Sociologist Palloni receives coveted NIH MERIT award
UW–Madison sociologist and demographer Alberto Palloni has received a highly selective MERIT award (or Method to Extend Research in Time) from the National Institutes of Health (NIH), an award that promises continued research funding for up to 10 years.
Palloni, the T. Edwin Young Professor of Population and International Studies, is a leader in developing mathematical models for analysis of population dynamics, health and mortality and the aging process. This award is tied to Palloni’s research on health conditions and mortality among the elderly in Latin America.
Although the financial value of the award is not defined, Palloni has received nearly $14 million in NIH grants since 1999 to study a variety of issues related to aging, mortality, and the relationships between health and socioeconomic status.
Palloni says he plans to use the MERIT award to continue work on the relationship between early-childhood conditions and the onset of adult disease. He will also look at the childhood health as a determinant for social and economic inequalities.
Palloni is director of the Center for Demography and Ecology and an affiliate with the UW–Madison Institute on Aging and the department of population and health sciences. He also has served on the United Nations Task Force on HIV/AIDS based on his expertise on creating models for the spread of HIV/AIDS in sub-Saharan Africa.

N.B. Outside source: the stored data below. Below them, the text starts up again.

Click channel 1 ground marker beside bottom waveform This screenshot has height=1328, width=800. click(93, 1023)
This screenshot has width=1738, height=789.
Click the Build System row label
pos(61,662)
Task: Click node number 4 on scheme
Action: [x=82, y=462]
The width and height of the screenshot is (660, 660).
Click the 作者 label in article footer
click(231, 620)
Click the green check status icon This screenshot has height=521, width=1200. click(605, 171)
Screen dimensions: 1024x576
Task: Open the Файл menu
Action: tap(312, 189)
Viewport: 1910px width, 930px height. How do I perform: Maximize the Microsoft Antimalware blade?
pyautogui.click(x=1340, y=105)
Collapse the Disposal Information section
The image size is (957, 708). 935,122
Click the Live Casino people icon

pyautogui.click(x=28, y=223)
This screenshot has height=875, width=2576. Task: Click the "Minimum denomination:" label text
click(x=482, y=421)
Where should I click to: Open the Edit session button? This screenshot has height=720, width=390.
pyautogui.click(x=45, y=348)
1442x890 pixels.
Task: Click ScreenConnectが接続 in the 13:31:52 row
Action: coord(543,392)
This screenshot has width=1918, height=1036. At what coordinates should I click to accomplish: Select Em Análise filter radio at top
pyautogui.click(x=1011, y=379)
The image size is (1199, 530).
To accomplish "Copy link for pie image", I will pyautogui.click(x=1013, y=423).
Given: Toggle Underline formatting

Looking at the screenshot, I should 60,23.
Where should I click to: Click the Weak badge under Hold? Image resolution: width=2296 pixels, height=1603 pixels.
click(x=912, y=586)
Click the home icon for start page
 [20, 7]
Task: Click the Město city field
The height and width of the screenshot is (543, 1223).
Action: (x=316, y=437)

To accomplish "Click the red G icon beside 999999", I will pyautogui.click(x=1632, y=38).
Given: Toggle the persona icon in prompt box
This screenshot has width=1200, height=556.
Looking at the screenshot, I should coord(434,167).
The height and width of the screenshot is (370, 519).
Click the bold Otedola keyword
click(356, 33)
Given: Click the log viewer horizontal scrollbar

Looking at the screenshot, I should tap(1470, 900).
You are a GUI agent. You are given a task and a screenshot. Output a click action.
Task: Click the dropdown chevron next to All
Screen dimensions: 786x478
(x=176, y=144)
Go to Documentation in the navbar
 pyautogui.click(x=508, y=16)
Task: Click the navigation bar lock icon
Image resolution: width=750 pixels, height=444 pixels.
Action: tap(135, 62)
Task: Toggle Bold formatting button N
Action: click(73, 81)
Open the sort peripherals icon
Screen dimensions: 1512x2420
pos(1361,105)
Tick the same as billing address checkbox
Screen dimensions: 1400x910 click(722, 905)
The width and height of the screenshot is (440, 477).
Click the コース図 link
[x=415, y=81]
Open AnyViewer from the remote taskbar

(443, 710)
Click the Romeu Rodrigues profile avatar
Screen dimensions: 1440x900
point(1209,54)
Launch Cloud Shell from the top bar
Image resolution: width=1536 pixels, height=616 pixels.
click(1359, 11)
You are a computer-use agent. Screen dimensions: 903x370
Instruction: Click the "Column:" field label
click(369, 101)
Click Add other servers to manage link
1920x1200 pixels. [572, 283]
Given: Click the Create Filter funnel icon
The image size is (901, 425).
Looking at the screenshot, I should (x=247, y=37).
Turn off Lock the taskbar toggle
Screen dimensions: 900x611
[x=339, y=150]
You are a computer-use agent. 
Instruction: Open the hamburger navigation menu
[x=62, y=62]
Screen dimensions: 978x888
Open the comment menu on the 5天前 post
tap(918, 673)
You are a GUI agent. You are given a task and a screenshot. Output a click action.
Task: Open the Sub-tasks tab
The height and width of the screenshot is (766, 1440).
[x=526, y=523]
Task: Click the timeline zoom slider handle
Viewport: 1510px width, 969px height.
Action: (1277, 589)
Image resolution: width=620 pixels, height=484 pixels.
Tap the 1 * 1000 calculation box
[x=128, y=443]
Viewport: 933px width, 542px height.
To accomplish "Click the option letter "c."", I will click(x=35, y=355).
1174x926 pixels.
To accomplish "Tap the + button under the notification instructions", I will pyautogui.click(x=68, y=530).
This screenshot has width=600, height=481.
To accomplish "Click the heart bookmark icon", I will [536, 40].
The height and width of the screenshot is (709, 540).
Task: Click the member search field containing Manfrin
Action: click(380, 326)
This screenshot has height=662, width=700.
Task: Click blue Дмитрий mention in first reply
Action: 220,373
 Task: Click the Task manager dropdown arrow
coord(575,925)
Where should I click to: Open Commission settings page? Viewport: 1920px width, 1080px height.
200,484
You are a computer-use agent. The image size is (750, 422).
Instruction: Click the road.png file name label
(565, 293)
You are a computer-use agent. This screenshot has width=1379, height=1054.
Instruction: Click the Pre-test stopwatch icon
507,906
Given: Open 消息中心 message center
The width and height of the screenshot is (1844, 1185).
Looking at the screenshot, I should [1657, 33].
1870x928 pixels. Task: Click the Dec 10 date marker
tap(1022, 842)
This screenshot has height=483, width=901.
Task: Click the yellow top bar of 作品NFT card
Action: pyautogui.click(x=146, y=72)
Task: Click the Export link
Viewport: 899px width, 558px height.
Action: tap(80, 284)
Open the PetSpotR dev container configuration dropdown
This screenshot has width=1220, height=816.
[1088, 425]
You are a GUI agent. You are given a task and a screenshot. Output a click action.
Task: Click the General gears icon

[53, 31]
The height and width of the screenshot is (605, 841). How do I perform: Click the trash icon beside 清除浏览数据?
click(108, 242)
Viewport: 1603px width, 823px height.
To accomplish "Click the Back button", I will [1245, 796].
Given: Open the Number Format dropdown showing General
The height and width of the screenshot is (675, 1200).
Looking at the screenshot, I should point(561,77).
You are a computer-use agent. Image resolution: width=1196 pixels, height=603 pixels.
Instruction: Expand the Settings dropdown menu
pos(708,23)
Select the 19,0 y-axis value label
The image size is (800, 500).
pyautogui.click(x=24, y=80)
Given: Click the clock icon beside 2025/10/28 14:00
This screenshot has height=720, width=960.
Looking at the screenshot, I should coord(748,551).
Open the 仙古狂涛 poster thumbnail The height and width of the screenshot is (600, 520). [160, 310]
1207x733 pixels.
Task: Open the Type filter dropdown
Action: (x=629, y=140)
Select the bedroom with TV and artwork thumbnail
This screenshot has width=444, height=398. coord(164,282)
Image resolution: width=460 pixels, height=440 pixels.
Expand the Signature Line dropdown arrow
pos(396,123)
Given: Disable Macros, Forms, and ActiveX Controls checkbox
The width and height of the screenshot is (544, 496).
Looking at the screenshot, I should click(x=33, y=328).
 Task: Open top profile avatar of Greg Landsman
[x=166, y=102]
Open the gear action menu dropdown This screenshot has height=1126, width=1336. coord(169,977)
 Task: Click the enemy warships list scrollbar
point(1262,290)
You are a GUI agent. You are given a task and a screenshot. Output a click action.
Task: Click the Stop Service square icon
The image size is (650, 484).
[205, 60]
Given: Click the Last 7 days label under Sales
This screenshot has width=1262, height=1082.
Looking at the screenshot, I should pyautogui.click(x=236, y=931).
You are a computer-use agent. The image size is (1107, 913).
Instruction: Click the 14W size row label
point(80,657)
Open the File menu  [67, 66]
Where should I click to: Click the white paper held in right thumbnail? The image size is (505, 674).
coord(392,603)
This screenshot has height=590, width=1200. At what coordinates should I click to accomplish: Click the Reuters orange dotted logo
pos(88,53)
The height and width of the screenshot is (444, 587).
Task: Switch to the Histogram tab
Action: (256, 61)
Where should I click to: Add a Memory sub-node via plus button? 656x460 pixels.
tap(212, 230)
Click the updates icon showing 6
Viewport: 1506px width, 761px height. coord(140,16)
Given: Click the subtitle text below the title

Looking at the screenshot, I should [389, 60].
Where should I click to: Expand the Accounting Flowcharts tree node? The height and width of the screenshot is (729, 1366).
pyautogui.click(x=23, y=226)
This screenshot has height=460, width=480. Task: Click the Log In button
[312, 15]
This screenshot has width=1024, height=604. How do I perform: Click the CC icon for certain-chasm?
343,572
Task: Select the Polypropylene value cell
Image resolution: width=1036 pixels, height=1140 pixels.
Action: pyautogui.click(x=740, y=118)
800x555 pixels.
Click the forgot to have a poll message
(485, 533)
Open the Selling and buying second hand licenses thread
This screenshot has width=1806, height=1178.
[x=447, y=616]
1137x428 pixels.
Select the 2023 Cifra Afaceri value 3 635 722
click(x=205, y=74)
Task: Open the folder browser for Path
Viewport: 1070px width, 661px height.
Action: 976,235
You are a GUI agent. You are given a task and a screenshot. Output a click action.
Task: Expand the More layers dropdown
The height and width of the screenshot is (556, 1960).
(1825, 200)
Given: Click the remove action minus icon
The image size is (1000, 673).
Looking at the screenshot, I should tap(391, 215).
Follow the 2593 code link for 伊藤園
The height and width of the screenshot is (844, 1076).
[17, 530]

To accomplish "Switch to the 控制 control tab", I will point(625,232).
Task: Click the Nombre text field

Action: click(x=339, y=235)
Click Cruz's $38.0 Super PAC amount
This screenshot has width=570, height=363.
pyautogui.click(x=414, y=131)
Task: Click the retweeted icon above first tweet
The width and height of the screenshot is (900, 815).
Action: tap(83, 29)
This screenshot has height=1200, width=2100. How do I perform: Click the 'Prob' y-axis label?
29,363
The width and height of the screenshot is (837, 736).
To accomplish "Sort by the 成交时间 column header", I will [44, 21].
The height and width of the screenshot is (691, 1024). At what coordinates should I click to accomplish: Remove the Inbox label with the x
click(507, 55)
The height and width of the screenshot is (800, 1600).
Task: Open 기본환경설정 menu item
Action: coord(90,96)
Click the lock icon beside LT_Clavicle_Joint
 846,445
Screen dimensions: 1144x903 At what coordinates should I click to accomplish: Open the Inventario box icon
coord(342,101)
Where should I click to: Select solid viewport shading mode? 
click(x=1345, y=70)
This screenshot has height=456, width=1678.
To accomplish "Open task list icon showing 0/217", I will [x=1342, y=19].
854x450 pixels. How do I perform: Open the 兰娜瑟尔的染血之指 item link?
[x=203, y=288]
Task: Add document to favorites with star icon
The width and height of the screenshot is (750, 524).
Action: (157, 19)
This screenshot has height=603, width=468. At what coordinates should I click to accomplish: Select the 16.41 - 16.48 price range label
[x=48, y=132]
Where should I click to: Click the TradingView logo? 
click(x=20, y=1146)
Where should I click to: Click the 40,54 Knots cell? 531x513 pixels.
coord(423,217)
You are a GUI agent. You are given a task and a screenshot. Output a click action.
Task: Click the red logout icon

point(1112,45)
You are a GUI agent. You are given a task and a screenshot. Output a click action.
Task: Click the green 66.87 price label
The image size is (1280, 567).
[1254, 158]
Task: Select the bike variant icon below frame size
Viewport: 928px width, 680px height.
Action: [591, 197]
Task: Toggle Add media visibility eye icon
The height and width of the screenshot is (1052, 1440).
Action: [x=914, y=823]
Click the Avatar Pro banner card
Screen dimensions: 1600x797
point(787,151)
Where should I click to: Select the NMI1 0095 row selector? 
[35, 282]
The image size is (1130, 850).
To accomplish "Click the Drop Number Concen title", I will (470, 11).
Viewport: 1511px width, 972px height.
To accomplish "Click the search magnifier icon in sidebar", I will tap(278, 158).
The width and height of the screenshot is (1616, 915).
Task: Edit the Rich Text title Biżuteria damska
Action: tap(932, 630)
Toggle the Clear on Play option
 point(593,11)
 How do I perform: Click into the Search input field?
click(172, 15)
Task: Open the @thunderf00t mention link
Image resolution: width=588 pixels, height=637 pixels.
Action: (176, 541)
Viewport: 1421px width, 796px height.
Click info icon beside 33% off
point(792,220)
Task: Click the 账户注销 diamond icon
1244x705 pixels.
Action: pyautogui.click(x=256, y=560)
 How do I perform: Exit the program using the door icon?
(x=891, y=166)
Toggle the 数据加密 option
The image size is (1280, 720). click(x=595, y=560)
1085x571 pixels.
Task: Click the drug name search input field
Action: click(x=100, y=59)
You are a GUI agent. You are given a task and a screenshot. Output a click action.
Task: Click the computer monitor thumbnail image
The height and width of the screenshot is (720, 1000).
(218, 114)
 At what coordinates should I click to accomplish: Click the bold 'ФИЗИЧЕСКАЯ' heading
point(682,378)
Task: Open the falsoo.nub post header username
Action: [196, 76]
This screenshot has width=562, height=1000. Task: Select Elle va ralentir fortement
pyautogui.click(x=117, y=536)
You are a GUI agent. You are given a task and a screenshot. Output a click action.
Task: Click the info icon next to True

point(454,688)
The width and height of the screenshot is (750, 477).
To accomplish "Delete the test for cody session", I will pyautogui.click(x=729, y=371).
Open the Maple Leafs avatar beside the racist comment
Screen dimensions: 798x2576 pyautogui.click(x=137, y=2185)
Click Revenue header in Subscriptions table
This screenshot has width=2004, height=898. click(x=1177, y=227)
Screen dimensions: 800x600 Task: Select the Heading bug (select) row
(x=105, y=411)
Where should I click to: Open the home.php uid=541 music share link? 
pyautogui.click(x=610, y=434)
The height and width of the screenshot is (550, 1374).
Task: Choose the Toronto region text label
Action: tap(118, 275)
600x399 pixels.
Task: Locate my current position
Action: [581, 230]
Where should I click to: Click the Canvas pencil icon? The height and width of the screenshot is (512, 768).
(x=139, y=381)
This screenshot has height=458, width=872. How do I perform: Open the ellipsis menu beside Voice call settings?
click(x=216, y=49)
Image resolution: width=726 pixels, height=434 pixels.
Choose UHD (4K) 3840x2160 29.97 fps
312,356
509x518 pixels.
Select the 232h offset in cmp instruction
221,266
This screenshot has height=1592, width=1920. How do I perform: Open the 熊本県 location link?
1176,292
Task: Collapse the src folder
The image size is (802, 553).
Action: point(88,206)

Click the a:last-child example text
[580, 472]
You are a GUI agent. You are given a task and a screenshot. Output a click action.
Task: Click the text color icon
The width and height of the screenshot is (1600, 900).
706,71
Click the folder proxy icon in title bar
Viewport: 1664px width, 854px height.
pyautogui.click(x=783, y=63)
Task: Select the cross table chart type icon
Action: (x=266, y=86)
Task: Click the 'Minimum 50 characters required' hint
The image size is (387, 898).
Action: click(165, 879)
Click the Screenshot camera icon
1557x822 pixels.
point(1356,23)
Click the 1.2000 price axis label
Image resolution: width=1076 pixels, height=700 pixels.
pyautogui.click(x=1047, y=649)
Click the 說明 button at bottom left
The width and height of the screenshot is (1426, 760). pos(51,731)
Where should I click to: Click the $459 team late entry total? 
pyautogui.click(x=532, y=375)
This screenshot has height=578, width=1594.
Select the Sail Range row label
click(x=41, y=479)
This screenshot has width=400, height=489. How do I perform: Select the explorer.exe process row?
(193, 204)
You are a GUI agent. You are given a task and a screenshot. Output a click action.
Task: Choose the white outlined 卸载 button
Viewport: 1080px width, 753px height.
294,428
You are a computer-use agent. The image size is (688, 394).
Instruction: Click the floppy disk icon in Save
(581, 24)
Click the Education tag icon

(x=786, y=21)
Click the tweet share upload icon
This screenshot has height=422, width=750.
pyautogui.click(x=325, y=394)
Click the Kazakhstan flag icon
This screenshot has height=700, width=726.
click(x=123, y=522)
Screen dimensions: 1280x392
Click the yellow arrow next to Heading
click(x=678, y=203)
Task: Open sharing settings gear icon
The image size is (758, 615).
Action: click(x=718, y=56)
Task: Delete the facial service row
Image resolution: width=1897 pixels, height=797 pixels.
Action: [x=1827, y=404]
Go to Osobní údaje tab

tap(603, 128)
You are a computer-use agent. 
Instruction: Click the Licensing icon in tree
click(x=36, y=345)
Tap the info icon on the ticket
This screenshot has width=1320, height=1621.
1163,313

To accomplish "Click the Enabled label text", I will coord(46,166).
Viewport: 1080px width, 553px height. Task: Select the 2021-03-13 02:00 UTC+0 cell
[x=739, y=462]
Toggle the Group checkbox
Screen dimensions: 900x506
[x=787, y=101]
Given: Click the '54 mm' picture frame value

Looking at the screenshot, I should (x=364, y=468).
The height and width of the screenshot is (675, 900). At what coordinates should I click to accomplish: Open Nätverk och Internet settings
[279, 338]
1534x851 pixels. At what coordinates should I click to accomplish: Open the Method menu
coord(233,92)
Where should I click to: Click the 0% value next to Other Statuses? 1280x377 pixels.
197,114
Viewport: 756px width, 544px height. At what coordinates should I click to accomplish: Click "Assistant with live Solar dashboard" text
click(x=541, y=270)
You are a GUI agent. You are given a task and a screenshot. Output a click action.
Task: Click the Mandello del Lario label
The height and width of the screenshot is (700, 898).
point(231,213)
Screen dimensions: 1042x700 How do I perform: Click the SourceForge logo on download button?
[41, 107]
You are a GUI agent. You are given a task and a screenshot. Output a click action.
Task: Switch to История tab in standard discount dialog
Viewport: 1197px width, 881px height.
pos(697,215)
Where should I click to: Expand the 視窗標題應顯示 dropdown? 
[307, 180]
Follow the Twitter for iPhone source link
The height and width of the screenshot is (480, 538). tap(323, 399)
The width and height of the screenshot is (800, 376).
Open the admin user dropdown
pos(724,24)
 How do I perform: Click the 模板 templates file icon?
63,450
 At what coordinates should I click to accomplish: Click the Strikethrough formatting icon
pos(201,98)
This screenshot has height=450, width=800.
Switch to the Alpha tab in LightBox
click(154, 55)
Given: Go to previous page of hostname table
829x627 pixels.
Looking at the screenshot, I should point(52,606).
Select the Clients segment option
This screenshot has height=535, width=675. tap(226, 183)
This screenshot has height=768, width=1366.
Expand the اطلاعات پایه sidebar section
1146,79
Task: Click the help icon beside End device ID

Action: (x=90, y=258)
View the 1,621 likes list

The NIH MERIT award allows a researcher to receive funding for up to a decade without the need to re-apply and compete for the grants. According to the NIH, MERIT awards are given to “support impressive records of scientific achievement in research areas of special importance or promise.” Fewer than 5 percent of all NIH researchers are granted such awards.
Among other criteria, eligible scientists must have a record of at least seven years of continuous NIH support; be a leader in their field with “paradigm-shifting ideas;” and have potential for high levels of future productivity.
Palloni received his Ph.D. in sociology from the University of Washington (Seattle) in 1977 and joined the UW–Madison faculty in 1980. He was elected this year to the American Academy of Arts and Sciences and is current president-elect of the Population Association of America.